Или — еще проще: вас предназначили на заклание изначально, но вы этого не поняли, Савин. И палачом вашим станет тот, кого вы считаете своим доверенным человеком.

Валентин Сергеевич застыл недвижным изваянием, прикрыв веки. Олег вынул сигарету, прикурил, выпустил дым. Он ждал, пока Валентин Сергеевич смирится с мыслью о том, что, кроме выхода, предложенного Гриневым, никакого иного у него нет.

Наконец он разлепил веки и посмотрел на Гринева. Взгляд его был тяжел, голос — сипл и тих; он заговорил, делая паузу перед каждым словом, словно само их произнесение давалось ему с большим трудом:

— Да. Ты умен. Но — простоват. Боюсь, что сие уже не от молодости. А потому не подлежит исправлению.

— Что именно вы называете простотой?

— Эта страна — страна власти. Страна системы. И суть системы заключается в том, что... Поменять лодку, в которую ты попал, сложно даже в отстойном омуте.

А уж на стремнине — и подавно. А мы сейчас — на стремнине... На самой-самой середине...

— Я вам предложил не лодку менять, а — выйти на берег. Солнечный, далекий, полный цветов, неги и покоя.

— Вся беда вот в чем, Гринев. Ты увяз так, что рядом с тобой даже находиться опасно, не то что деньги от тебя принимать... Лимон у тебя в конторе?

— В банковской ячейке.

— Борзов про нее знает?

— Естественно.

— Вот видишь...

— Были бы деньги и желание их получить. А способ я подберу уже сегодня утром.

— Ничего сегодня утром ты не подберешь, Гринев. Ни ключей, ни решений.

Сегодня утром тебя уже не будет.

Олег задумался на секунду, ответил быстро:

— Полагаю, сутки у меня есть по-любому. Даже если пройдет классический «отстрел медведя» по той схеме, что я нарисовал. Сутки. А то и двое. За это время вы успеете отбыть в тропики, я — найти вашего помощника и решить все проблемы. И мои, и ваши.

— Свои проблемы я решу сам, — жестко ответил Савин. Скривил губы в улыбке:

— А на жизнь мне хватит и без твоего жалкого лимончика. Так что — без обид.

Хотелось бы пожелать тебе в будущем не идти на поводу эмоций — мести или любви, но... Ты слишком импульсивен.
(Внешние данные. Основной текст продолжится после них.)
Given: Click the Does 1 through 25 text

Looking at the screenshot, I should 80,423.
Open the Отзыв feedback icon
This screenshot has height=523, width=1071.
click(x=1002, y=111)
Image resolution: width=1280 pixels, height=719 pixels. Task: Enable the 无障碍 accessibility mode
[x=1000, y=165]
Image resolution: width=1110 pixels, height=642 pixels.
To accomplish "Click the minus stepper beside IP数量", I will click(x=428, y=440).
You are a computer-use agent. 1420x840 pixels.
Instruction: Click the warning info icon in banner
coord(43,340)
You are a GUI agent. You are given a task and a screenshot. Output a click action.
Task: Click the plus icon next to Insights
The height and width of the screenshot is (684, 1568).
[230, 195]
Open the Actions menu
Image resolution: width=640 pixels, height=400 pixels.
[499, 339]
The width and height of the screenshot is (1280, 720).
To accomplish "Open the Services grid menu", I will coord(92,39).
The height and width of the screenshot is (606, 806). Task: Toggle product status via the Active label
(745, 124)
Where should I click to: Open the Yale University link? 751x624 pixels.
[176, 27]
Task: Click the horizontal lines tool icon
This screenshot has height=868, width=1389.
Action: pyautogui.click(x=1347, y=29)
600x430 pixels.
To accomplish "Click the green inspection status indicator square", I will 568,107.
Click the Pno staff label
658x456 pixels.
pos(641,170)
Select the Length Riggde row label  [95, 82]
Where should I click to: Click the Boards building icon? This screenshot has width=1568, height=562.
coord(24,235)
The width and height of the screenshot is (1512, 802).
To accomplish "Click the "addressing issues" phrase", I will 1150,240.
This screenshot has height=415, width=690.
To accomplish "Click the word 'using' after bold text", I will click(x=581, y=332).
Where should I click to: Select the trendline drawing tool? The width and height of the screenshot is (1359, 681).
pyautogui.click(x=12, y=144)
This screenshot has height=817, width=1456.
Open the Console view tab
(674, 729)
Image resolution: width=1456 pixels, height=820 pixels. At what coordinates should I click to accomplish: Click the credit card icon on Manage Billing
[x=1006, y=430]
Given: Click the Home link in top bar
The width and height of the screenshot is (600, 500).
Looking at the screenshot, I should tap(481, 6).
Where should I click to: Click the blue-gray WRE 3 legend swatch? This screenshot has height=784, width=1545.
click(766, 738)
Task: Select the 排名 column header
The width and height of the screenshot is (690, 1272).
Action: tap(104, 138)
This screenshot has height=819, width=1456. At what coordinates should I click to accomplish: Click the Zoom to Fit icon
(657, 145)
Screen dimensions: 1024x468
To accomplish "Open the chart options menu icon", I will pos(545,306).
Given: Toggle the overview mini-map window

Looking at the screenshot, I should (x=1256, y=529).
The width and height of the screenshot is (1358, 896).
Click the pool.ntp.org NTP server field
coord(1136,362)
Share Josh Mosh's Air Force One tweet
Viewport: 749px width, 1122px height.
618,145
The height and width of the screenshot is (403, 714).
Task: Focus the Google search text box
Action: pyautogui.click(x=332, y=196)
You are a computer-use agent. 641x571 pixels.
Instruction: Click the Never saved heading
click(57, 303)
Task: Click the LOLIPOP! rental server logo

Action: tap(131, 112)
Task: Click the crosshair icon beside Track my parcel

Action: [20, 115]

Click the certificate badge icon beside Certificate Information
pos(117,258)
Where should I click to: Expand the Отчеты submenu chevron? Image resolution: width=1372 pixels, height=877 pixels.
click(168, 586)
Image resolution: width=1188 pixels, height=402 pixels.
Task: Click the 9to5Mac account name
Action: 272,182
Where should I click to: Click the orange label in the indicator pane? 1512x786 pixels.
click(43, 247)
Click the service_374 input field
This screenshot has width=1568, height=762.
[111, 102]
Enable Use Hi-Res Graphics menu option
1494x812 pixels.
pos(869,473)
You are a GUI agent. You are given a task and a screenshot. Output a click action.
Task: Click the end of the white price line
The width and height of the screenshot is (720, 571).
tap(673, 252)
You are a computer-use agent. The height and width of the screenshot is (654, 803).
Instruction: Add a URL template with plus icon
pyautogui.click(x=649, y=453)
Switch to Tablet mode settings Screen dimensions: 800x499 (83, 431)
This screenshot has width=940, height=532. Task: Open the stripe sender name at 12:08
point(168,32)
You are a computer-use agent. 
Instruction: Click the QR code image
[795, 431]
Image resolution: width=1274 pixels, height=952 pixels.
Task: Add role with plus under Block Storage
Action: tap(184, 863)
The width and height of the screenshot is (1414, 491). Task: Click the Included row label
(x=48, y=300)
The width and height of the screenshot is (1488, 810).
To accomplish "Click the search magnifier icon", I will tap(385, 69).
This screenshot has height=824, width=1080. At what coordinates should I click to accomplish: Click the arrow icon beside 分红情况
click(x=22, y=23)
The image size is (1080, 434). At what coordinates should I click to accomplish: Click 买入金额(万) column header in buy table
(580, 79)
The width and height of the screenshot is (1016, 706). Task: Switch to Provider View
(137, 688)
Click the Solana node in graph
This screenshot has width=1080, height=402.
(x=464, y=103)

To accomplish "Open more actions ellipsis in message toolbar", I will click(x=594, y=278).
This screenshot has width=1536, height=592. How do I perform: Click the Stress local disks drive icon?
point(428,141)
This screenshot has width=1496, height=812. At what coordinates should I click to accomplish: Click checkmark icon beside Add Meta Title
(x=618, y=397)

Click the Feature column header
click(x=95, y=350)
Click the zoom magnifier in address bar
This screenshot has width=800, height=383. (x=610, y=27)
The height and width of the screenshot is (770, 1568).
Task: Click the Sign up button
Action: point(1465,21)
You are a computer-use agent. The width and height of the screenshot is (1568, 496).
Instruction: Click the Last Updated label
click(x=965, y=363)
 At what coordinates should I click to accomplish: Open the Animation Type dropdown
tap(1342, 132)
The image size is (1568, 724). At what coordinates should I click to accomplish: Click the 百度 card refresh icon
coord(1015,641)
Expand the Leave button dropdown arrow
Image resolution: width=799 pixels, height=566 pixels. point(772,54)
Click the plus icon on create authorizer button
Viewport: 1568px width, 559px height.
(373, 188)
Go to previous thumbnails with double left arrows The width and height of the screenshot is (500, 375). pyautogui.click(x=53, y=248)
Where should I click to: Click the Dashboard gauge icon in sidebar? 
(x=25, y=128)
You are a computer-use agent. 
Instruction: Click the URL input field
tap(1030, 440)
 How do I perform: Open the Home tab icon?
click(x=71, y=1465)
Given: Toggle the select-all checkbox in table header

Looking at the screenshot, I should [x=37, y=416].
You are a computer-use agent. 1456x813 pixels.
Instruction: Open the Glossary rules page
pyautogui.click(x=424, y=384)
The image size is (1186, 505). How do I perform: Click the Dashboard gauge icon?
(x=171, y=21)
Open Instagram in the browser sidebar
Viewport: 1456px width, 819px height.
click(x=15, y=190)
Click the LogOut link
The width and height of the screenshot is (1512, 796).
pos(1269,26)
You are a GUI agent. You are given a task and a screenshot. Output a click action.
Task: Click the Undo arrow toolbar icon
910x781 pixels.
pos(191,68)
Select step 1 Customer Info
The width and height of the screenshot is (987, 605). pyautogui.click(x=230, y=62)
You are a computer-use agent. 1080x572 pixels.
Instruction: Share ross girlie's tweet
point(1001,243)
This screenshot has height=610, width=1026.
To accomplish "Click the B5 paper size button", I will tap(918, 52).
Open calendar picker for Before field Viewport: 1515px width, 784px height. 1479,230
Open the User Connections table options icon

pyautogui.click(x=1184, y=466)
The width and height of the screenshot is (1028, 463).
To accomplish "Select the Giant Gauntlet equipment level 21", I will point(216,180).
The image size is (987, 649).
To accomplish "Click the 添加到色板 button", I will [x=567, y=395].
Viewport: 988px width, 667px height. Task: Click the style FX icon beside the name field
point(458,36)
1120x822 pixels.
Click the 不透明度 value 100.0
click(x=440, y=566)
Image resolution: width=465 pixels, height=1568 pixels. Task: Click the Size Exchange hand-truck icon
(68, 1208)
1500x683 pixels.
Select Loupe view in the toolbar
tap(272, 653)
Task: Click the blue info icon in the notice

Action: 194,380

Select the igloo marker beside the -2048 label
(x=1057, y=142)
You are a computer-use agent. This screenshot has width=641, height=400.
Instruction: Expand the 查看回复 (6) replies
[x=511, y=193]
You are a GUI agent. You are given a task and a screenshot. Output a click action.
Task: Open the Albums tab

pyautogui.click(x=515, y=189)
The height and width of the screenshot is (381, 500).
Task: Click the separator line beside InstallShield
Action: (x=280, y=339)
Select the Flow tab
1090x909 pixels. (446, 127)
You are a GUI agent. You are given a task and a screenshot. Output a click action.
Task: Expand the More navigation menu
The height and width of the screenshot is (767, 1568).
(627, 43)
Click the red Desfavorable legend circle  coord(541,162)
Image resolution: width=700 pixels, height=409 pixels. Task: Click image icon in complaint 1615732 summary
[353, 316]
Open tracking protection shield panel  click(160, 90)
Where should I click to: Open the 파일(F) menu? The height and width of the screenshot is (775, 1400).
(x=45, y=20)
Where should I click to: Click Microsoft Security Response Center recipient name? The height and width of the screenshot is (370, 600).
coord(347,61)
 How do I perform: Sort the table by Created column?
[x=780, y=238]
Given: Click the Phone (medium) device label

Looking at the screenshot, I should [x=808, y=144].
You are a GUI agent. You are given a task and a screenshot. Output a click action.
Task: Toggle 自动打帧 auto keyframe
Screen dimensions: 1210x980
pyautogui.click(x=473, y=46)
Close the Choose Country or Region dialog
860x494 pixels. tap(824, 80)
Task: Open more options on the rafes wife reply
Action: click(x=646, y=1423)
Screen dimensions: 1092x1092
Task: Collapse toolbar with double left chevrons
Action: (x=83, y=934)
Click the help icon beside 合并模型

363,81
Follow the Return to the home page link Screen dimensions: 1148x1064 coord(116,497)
А потому — нет у тебя будущего, Гринев. Совсем нет.

Взгляд Савина скользнул выше, Олег все понял, попытался наклониться — но поздно: веревочная удавка обхватила горло, и, хотя он успел подставить ладонь, могучие руки охранника начали движение... Сколько еще его жизни?.. Минута?..

Две?..

Комната закружилась в матовом потоке, воздух сделался густым, упругим и непрозрачным, и Олег почувствовал вдруг запах реки и даже узнал эту реку — да что реку, — мелкий ручей, по которому он носился ребенком, и из-под босых его ног вылетали бриллиантовые капли брызг и сияли на солнце бесконечного дня бесконечной предстоящей жизни, и запах реки и сосновой хвои наполнял легкие...

Мама и отец загорали на берегу и улыбаясь смотрели на него, а папа даже что-то говорил смешливое, и Олег знал, что скоро выйдет из воды и его завернут в полотенце и будут кормить изумительно вкусной «Любительской» колбасой, картошкой с грибами и поить густо подсоленным томатным соком, тоже густым, как кровь...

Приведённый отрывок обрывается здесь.